September 8, 2009 by Maya Bernstein
Ah – crisp September – You are most welcome here! O Chill in the Air, Dear Crunch of the Apple, Ye Shavings of Sharpened Pencils.
This time of year has taken on precious new meaning for me in motherhood: it marks the return of blessed routine. This year, our eldest daughter started Pre-K, a joyous occasion, marked by nightly readings of Knuffle Bunny Too, and the purchase of a pair of shoes that are two sizes too big, to compensate for the fact that all summer long her sandals were two sizes too small.

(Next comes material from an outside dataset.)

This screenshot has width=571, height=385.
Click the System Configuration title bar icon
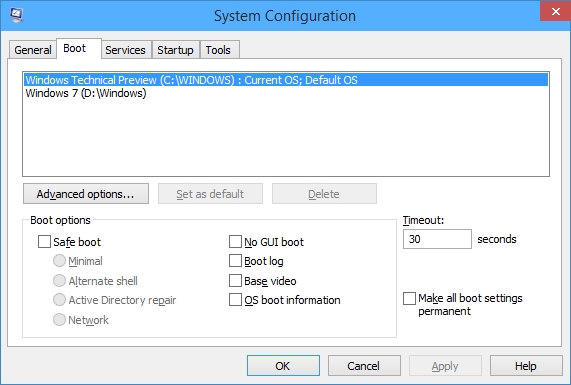[x=16, y=15]
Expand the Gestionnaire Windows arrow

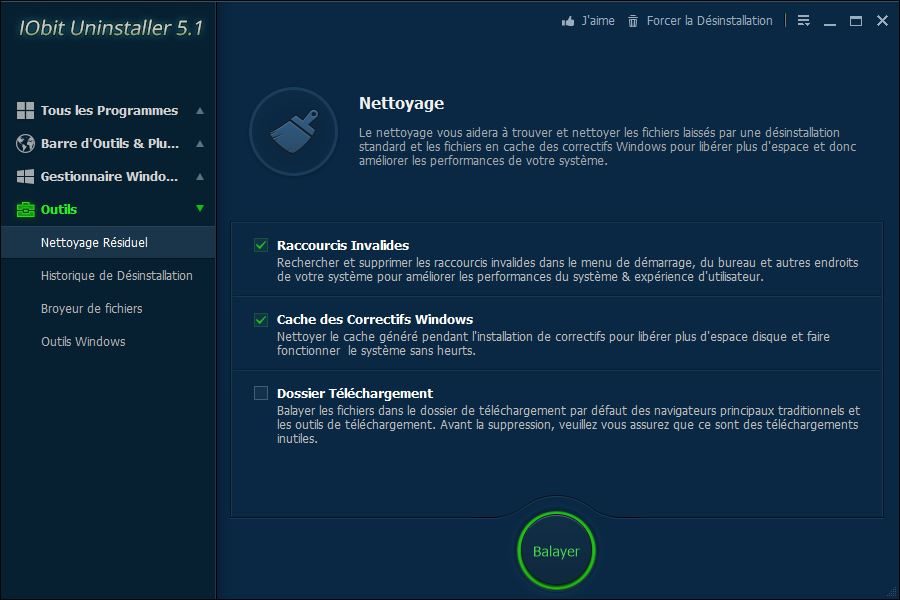pyautogui.click(x=200, y=176)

But, alas, each gain comes with loss. The summer days, their lazy, lingering, twilight evenings are gone. And the introduction of school marks the return of normal work-life for parents, and the incorporation of a new parent into the house – the teacher – creating a sometimes vicious love-triangle. We know that at some point in our daughter’s schooling, it is of course inevitable that she will come home with information that we disagree with, and may even conflict on a profound level with our beliefs and practices.
When I was in fifth grade, in the mid 1980s, the AIDS epidemic was raging. I asked my mother what AIDS meant, and my understanding after that conversation was that it was a terrible sickness one could get if one was married, at the same time, to multiple people. At the time, I was learning about Jacob at school. The teacher explained that he married Leah, and then Rachel, and then Bilhah, and then Zilpah. Well, I put two and two together, raised my eager little hand, and asked “Why didn’t Jacob get AIDS?” Let’s just say that the teacher didn’t appreciate the question. A diatribe of “that’s a STUPID question, how could you ask such a thing, etc.” ensued. My parents talked to the teacher, but, ultimately, it appeased them more than it helped me. I had learned my lesson – sometimes the worlds of school and home don’t align.
When our daughter came home from Chabad last year and pronounced that all boys wear kippot, we gently told her that some Jewish boys wear kippot, and some don’t, and some Jewish girls do too. She countered with – “but Morah (Teacher) told me that only boys do,” and when we said, yes, some boys do, but some don’t, and some girls do too, she burst into tears.
Can we trust our children to sift through conflicting information? And – at what age, if any, is it appropriate to tell a child that her teacher may have been mistaken? That her teacher shared one perspective, but there may be others? Is home-schooling the only answer? Or is this how children learn that there is a complex, multi-faceted universe of truths, facts, beliefs, and opinions out there? Maybe our job is to hold them as they cry, mourning each year the coming of September, and the annual loss of innocent simplicity it brings in its autumnal wake.